** Opening RECORDS FOR THE EXERCISE block **

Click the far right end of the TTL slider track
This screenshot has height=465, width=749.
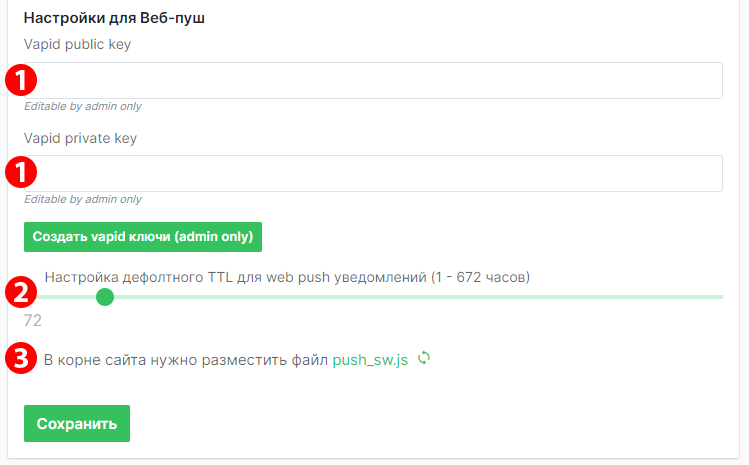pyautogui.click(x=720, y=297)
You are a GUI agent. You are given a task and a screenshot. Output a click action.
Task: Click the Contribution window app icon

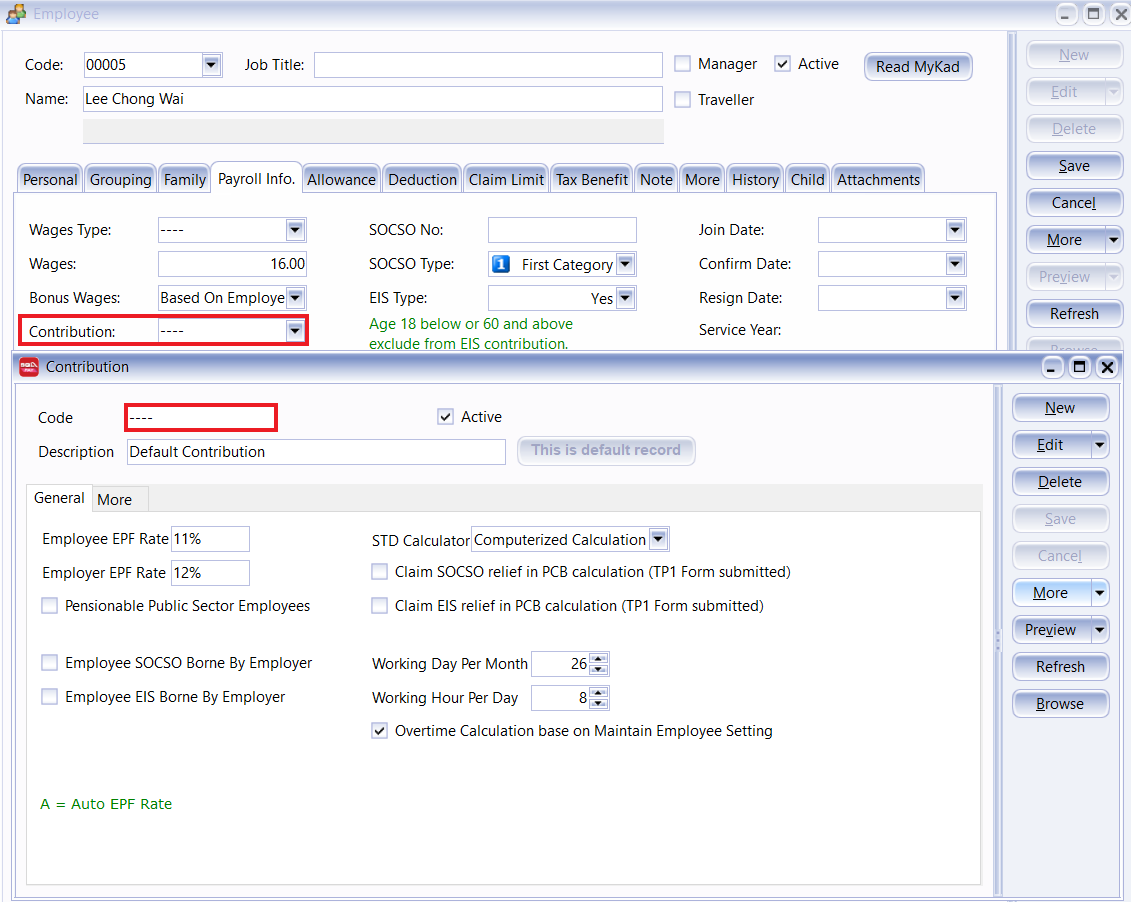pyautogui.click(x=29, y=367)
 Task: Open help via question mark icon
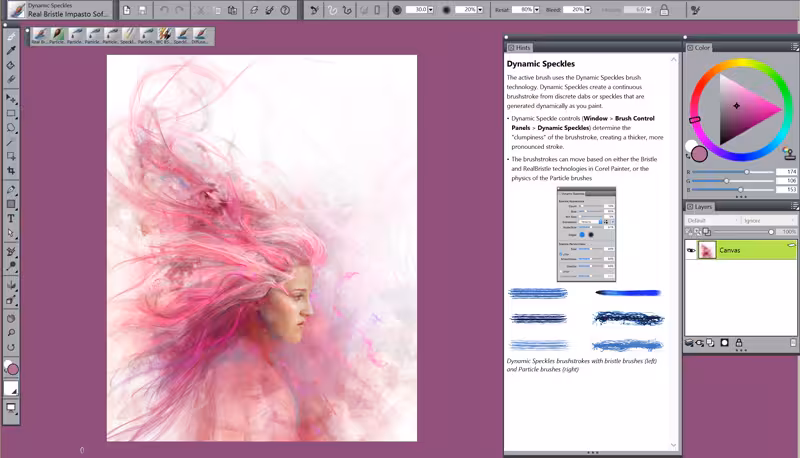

** Closing RECORDS FOR THE EXERCISE block **
** Opening RECORDS FOR THE EXERCISE block **

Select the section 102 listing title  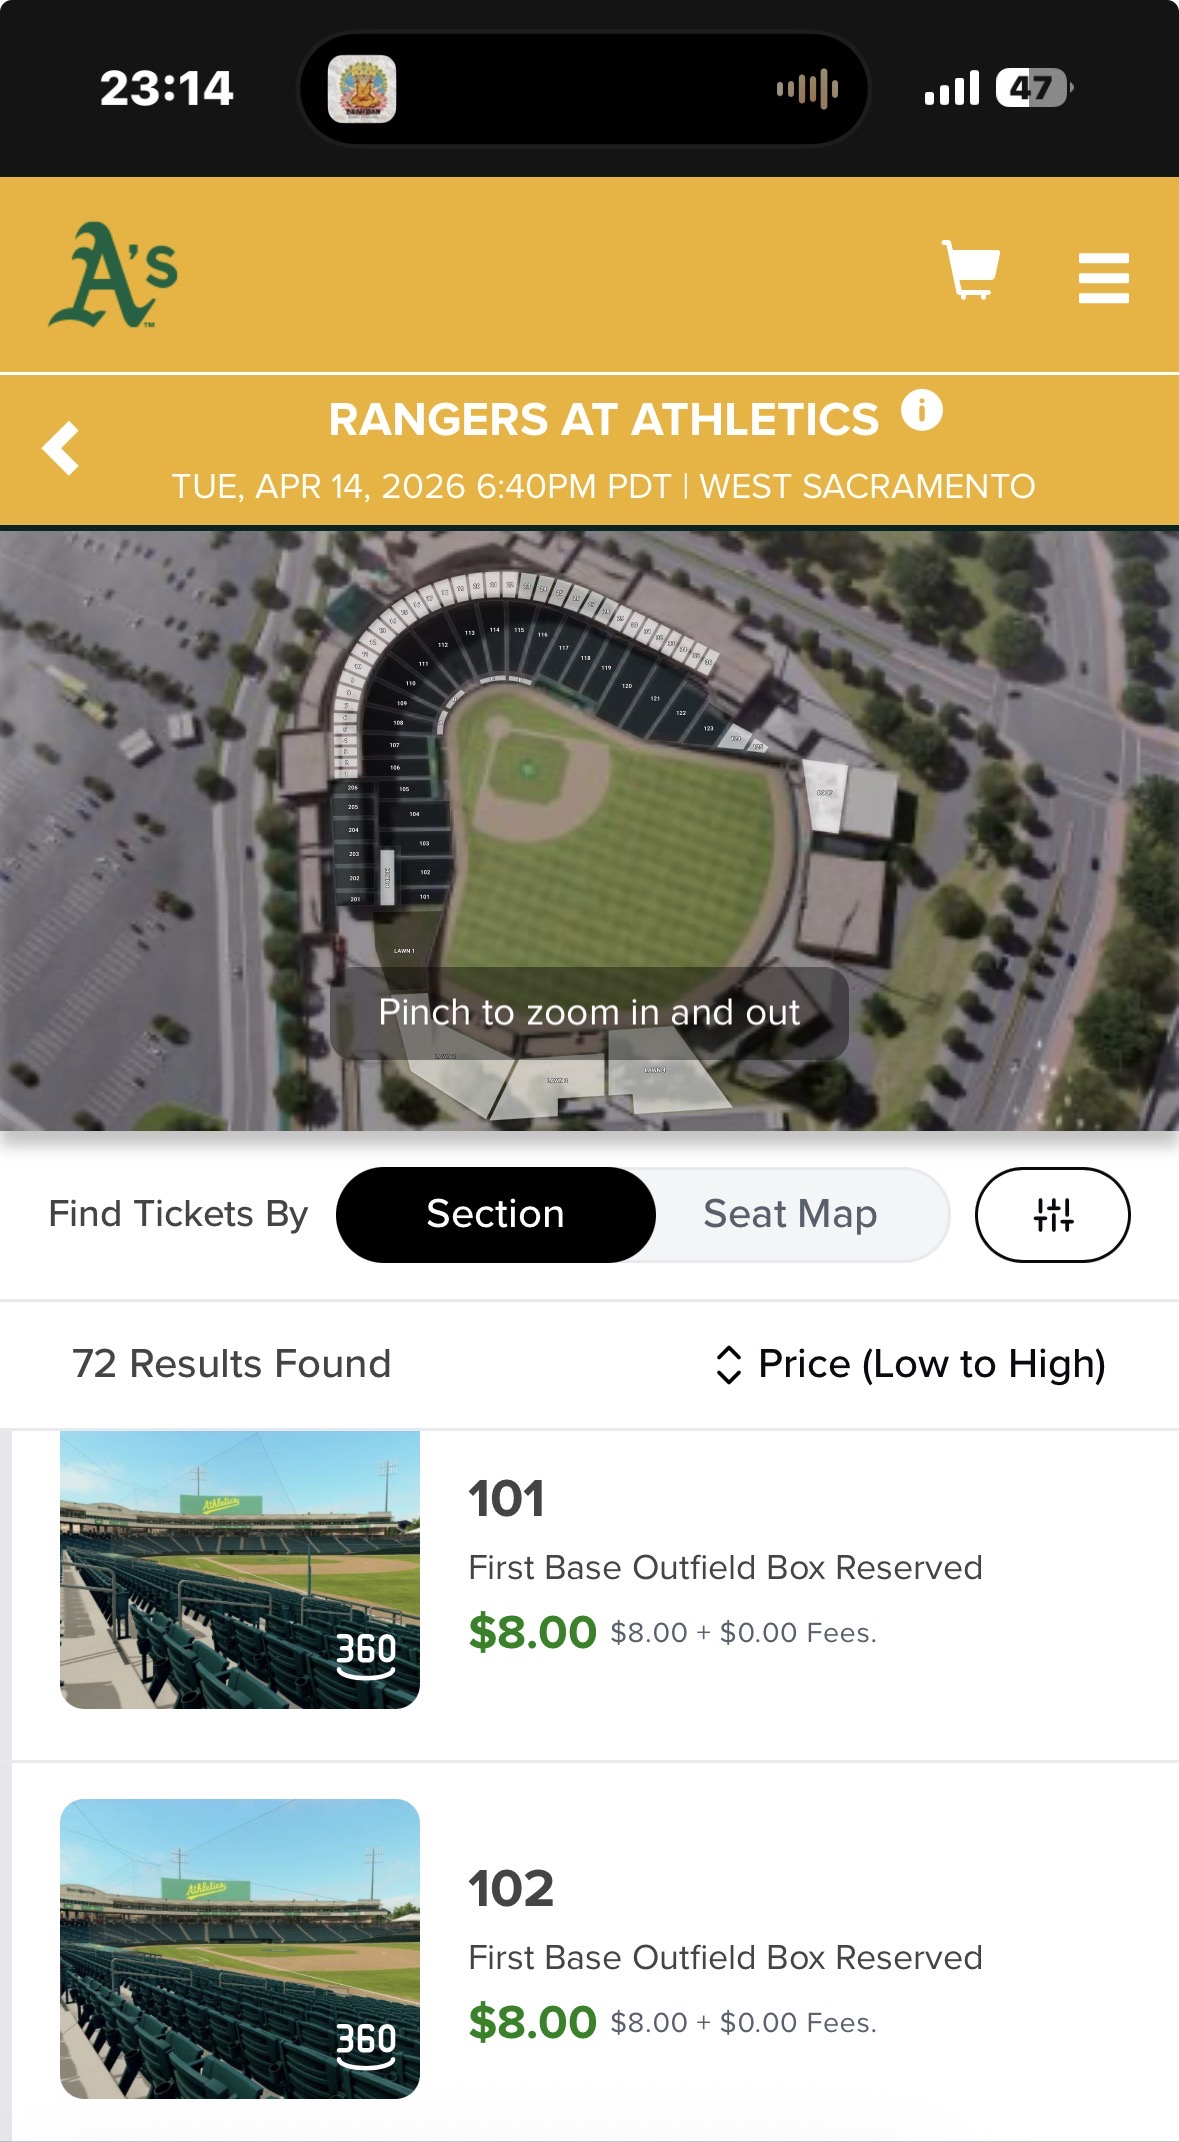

** Closing RECORDS FOR THE EXERCISE block **
** Opening RECORDS FOR THE EXERCISE block **

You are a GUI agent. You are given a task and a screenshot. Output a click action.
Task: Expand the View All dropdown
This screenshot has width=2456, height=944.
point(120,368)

** Closing RECORDS FOR THE EXERCISE block **

_TASK BRIEF_
Using the entries above, reproduce word for word only the lines from the one that contains "Click the far" to the one that contains "Task: Open help via question mark icon", both ends included, and drop every picture.

_EXERCISE OUTPUT_
Click the far right end of the TTL slider track
This screenshot has height=465, width=749.
pyautogui.click(x=720, y=297)
You are a GUI agent. You are given a task and a screenshot. Output a click action.
Task: Click the Contribution window app icon

pyautogui.click(x=29, y=367)
 Task: Open help via question mark icon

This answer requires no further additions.